These comparisons fully determine suffix order.

## Example

Let:

$$
S = \text{"banana\$"}
$$

Suffix array:

$$
[6, 5, 3, 1, 0, 4, 2]
$$

This is produced after sorting non-multiples of 3, ranking them, sorting multiples of 3, and merging.

## Correctness

Sorting the subset of suffixes provides a correct ordering for those positions. Assigned ranks encode lexicographic order. Sorting the remaining suffixes uses these ranks to compare suffixes beyond the first few characters.
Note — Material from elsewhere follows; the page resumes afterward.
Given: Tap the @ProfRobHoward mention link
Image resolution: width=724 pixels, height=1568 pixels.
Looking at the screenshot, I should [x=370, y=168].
The merge step combines both lists while maintaining global order. Since every suffix is compared using sufficient prefix information and ranks, the final array is correctly sorted.

## Complexity

Let $n$ be the string length.

Time:

$$
O(n)
$$

Each stage uses linear-time radix sorting or linear merging.

Space:

$$
O(n)
$$

## Properties

| property         | value              |
| ---------------- | ------------------ |
| stable           | yes in radix steps |
| in place         | no                 |
| comparison based | no                 |
| time             | linear             |
| method           | divide and conquer |

## When to Use

Use DC3 when you need a theoretically optimal suffix array algorithm and are comfortable with its implementation complexity.

Avoid it in simpler applications where suffix array doubling or SA-IS provides easier implementations with acceptable performance.

## Notes

* Equivalent to skew algorithm
* Requires careful index handling
* Efficient in both theory and practice
* Often used in academic implementations